**DATA LISTING**.
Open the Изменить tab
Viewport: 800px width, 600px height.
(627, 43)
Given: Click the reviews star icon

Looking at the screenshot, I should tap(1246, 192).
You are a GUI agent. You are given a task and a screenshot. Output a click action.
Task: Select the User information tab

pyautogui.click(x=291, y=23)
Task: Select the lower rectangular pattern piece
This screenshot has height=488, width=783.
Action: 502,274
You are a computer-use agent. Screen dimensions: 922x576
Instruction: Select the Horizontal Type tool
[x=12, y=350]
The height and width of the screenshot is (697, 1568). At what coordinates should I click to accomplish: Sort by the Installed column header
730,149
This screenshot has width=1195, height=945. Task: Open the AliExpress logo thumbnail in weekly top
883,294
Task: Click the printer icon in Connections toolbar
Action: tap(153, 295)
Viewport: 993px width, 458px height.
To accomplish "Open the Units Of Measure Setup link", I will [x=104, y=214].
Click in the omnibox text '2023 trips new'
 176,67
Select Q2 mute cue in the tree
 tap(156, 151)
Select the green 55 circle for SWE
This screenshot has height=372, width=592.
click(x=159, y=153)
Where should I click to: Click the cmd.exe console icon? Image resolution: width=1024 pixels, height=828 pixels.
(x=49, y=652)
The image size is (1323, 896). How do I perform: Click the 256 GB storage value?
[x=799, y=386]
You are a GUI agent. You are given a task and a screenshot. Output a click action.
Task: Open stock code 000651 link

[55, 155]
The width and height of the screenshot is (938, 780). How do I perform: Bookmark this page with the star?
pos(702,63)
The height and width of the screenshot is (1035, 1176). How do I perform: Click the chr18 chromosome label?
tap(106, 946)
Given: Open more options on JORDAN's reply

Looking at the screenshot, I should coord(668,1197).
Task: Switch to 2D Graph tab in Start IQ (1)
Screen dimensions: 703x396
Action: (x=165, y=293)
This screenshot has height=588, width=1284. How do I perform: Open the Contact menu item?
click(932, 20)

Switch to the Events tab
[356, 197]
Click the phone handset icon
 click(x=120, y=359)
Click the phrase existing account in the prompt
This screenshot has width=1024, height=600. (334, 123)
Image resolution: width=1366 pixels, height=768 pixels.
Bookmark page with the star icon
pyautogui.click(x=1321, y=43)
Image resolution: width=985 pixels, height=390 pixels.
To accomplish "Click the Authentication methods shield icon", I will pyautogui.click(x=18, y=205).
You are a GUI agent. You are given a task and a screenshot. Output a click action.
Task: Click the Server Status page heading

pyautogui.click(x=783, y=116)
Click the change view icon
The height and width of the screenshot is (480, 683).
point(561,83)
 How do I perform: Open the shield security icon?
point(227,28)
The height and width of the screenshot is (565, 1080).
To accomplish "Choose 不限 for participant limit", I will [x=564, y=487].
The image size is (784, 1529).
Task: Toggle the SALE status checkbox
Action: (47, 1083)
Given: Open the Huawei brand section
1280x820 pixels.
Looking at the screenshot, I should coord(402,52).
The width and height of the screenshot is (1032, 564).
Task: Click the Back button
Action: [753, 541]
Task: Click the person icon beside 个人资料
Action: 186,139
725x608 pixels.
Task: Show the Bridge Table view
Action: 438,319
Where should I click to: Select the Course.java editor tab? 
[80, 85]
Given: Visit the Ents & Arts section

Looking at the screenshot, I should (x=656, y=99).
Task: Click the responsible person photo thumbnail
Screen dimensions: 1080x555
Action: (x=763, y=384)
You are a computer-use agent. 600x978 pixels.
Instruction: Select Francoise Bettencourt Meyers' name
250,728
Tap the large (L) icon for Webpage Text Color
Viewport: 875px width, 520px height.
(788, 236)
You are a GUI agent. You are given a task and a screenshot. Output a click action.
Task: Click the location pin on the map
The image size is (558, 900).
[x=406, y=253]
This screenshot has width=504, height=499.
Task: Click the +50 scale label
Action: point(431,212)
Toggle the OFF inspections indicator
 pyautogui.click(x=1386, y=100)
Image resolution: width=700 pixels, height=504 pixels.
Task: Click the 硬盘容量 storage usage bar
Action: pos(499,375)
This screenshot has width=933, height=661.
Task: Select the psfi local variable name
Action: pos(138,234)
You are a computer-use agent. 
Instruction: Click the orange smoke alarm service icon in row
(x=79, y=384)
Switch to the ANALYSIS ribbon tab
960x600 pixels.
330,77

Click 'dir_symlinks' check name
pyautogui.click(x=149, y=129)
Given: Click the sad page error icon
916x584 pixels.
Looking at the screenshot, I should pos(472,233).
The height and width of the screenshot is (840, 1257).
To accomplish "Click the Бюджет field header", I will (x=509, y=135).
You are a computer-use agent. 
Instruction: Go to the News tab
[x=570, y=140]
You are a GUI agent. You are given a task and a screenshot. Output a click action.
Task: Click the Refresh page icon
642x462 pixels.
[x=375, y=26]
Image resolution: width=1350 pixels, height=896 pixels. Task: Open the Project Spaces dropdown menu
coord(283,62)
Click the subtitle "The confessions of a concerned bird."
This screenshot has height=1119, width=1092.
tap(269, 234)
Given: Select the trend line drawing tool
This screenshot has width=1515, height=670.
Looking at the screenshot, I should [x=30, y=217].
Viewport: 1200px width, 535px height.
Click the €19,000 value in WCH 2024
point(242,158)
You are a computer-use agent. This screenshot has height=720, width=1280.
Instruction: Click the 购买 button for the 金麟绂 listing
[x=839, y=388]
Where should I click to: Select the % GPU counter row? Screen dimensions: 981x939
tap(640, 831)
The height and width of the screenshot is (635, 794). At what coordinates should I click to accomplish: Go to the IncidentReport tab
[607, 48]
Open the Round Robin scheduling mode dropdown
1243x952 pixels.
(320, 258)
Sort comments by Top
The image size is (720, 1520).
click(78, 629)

**ASSIGNMENT**.
All of the material above should be restated verbatim.

**OUTPUT FOR THIS TASK**.
Open the Изменить tab
Viewport: 800px width, 600px height.
(627, 43)
Given: Click the reviews star icon

Looking at the screenshot, I should tap(1246, 192).
You are a GUI agent. You are given a task and a screenshot. Output a click action.
Task: Select the User information tab

pyautogui.click(x=291, y=23)
Task: Select the lower rectangular pattern piece
This screenshot has height=488, width=783.
Action: 502,274
You are a computer-use agent. Screen dimensions: 922x576
Instruction: Select the Horizontal Type tool
[x=12, y=350]
The height and width of the screenshot is (697, 1568). At what coordinates should I click to accomplish: Sort by the Installed column header
730,149
This screenshot has width=1195, height=945. Task: Open the AliExpress logo thumbnail in weekly top
883,294
Task: Click the printer icon in Connections toolbar
Action: tap(153, 295)
Viewport: 993px width, 458px height.
To accomplish "Open the Units Of Measure Setup link", I will [x=104, y=214].
Click in the omnibox text '2023 trips new'
 176,67
Select Q2 mute cue in the tree
 tap(156, 151)
Select the green 55 circle for SWE
This screenshot has height=372, width=592.
click(x=159, y=153)
Where should I click to: Click the cmd.exe console icon? Image resolution: width=1024 pixels, height=828 pixels.
(x=49, y=652)
The image size is (1323, 896). How do I perform: Click the 256 GB storage value?
[x=799, y=386]
You are a GUI agent. You are given a task and a screenshot. Output a click action.
Task: Open stock code 000651 link

[55, 155]
The width and height of the screenshot is (938, 780). How do I perform: Bookmark this page with the star?
pos(702,63)
The height and width of the screenshot is (1035, 1176). How do I perform: Click the chr18 chromosome label?
tap(106, 946)
Given: Open more options on JORDAN's reply

Looking at the screenshot, I should coord(668,1197).
Task: Switch to 2D Graph tab in Start IQ (1)
Screen dimensions: 703x396
Action: (x=165, y=293)
This screenshot has height=588, width=1284. How do I perform: Open the Contact menu item?
click(932, 20)

Switch to the Events tab
[356, 197]
Click the phone handset icon
 click(x=120, y=359)
Click the phrase existing account in the prompt
This screenshot has width=1024, height=600. (334, 123)
Image resolution: width=1366 pixels, height=768 pixels.
Bookmark page with the star icon
pyautogui.click(x=1321, y=43)
Image resolution: width=985 pixels, height=390 pixels.
To accomplish "Click the Authentication methods shield icon", I will pyautogui.click(x=18, y=205).
You are a GUI agent. You are given a task and a screenshot. Output a click action.
Task: Click the Server Status page heading

pyautogui.click(x=783, y=116)
Click the change view icon
The height and width of the screenshot is (480, 683).
point(561,83)
 How do I perform: Open the shield security icon?
point(227,28)
The height and width of the screenshot is (565, 1080).
To accomplish "Choose 不限 for participant limit", I will [x=564, y=487].
The image size is (784, 1529).
Task: Toggle the SALE status checkbox
Action: (47, 1083)
Given: Open the Huawei brand section
1280x820 pixels.
Looking at the screenshot, I should coord(402,52).
The width and height of the screenshot is (1032, 564).
Task: Click the Back button
Action: [753, 541]
Task: Click the person icon beside 个人资料
Action: 186,139
725x608 pixels.
Task: Show the Bridge Table view
Action: 438,319
Where should I click to: Select the Course.java editor tab? 
[80, 85]
Given: Visit the Ents & Arts section

Looking at the screenshot, I should (x=656, y=99).
Task: Click the responsible person photo thumbnail
Screen dimensions: 1080x555
Action: (x=763, y=384)
You are a computer-use agent. 600x978 pixels.
Instruction: Select Francoise Bettencourt Meyers' name
250,728
Tap the large (L) icon for Webpage Text Color
Viewport: 875px width, 520px height.
(788, 236)
You are a GUI agent. You are given a task and a screenshot. Output a click action.
Task: Click the location pin on the map
The image size is (558, 900).
[x=406, y=253]
This screenshot has width=504, height=499.
Task: Click the +50 scale label
Action: point(431,212)
Toggle the OFF inspections indicator
 pyautogui.click(x=1386, y=100)
Image resolution: width=700 pixels, height=504 pixels.
Task: Click the 硬盘容量 storage usage bar
Action: pos(499,375)
This screenshot has width=933, height=661.
Task: Select the psfi local variable name
Action: pos(138,234)
You are a computer-use agent. 
Instruction: Click the orange smoke alarm service icon in row
(x=79, y=384)
Switch to the ANALYSIS ribbon tab
960x600 pixels.
330,77

Click 'dir_symlinks' check name
pyautogui.click(x=149, y=129)
Given: Click the sad page error icon
916x584 pixels.
Looking at the screenshot, I should pos(472,233).
The height and width of the screenshot is (840, 1257).
To accomplish "Click the Бюджет field header", I will (x=509, y=135).
You are a computer-use agent. 
Instruction: Go to the News tab
[x=570, y=140]
You are a GUI agent. You are given a task and a screenshot. Output a click action.
Task: Click the Refresh page icon
642x462 pixels.
[x=375, y=26]
Image resolution: width=1350 pixels, height=896 pixels. Task: Open the Project Spaces dropdown menu
coord(283,62)
Click the subtitle "The confessions of a concerned bird."
This screenshot has height=1119, width=1092.
tap(269, 234)
Given: Select the trend line drawing tool
This screenshot has width=1515, height=670.
Looking at the screenshot, I should [x=30, y=217].
Viewport: 1200px width, 535px height.
Click the €19,000 value in WCH 2024
point(242,158)
You are a computer-use agent. This screenshot has height=720, width=1280.
Instruction: Click the 购买 button for the 金麟绂 listing
[x=839, y=388]
Where should I click to: Select the % GPU counter row? Screen dimensions: 981x939
tap(640, 831)
The height and width of the screenshot is (635, 794). At what coordinates should I click to accomplish: Go to the IncidentReport tab
[607, 48]
Open the Round Robin scheduling mode dropdown
1243x952 pixels.
(320, 258)
Sort comments by Top
The image size is (720, 1520).
click(78, 629)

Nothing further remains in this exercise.